_TEXT SHOWN_
========================

If you had to stand outside through 40 years of Chicago winters, you wouldn’t look so good either.
That’s why a beloved piece of Chicago public art, the Chicago Jewish Mural, just underwent a major, much-needed renovation. Four decades ago, artists, friends and activists, Cynthia Weiss and Miriam Socoloff, created a glass mosaic mural that depicts the history of Chicago Jews.
The mosaic, installed on a wall of the Bernard Horwich Jewish Community Center on the far north side of Chicago, a predominantly Jewish neighborhood, tells the story of Jewish immigration to the United States, and Chicago in particular, during the late nineteenth and early twentieth centuries.
Entitled “Fabric of Our Lives,” its pictures and phrases illustrate the struggles these immigrants faced when they arrived in Chicago with little money, no jobs and frequently no grasp of the English language.
The piece is divided in half, with the bottom half representing the labor aspect of the immigrant story and the top half representing Jewish culture.
In the bottom, working half of the mural, three women are depicted sitting at sewing machines, working in a sweatshop, their material flowing onto Maxwell Avenue. The scene also includes some well-known Jewish institutions along with a West Side synagogue and a kosher butcher shop.
The top half shows the important role that culture played in the immigrants’ lives and features a musician, a Yiddish theater actor, a violinist, a boy selling Yiddish newspapers, a dancer, a writer and a labor unionist.
But the city’s harsh climate took its toll on the mural. While the 15 x 13-foot piece held up well for most of that time, in the past few years, it began to deteriorate.
“When I saw that it was falling apart at the top, I felt terrible,” Socoloff said. “I called the director of the ‘J’ and told him that I see that it’s really damaged. I said he can either pay to have it taken down or pay to have it repaired.”
The organization chose to restore the mural, and good fortune followed. A maintenance person had saved the tiles as they fell off over the years. Also, Socoloff and Weiss still had a few boxes from the original project and the rest they were able to purchase on Ebay.
A tile installer, Brian McGlade, came on board, whose help was instrumental. And finally, none of the faces in the mosaic had been affected, which made the work that much more do-able.
They also hit an unusually beautiful stretch of late October weather and finished literally the day before the temperatures dropped and precipitation set it.
“It felt almost as miraculous 40 years later as it was the first time,” Weiss said.
When Socoloff and Weiss first collaborated on this project, it was actually the first large scale public piece of mosaic art for either of them. Looking back, they both readily admit that it was a bit ambitious, but both are accomplished artists and were confident they were up to the task.
“I’m just amazed that it came together and that it has held up as long as it has and that it’s so beautiful and meaningful to so many people,” Weiss said.

========================

_DATASET EXTRACT_
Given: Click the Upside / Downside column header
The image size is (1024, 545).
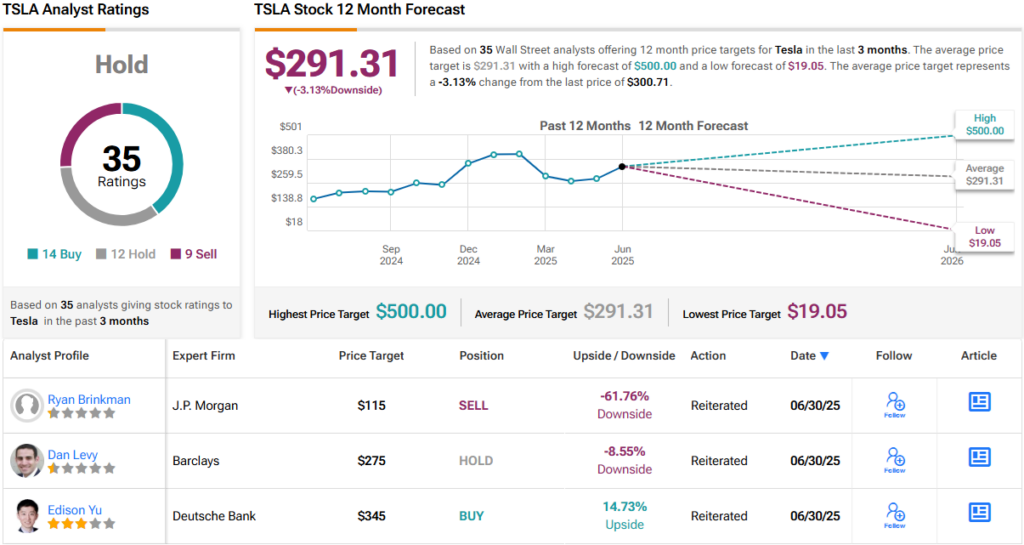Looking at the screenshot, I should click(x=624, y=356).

========================

_PROBLEM A_
Reproduce the passage from the article about the Chicago Jewish Mural, starting at "A tile installer, Brian" and ending at "precipitation set it.".
_PROBLEM B_
List every figure that the article about the Chicago Jewish Mural says appears in the top half of the mural.

_FULL RESPONSE A_
A tile installer, Brian McGlade, came on board, whose help was instrumental. And finally, none of the faces in the mosaic had been affected, which made the work that much more do-able.
They also hit an unusually beautiful stretch of late October weather and finished literally the day before the temperatures dropped and precipitation set it.

_FULL RESPONSE B_
- a musician
- a Yiddish theater actor
- a violinist
- a boy selling Yiddish newspapers
- a dancer
- a writer
- a labor unionist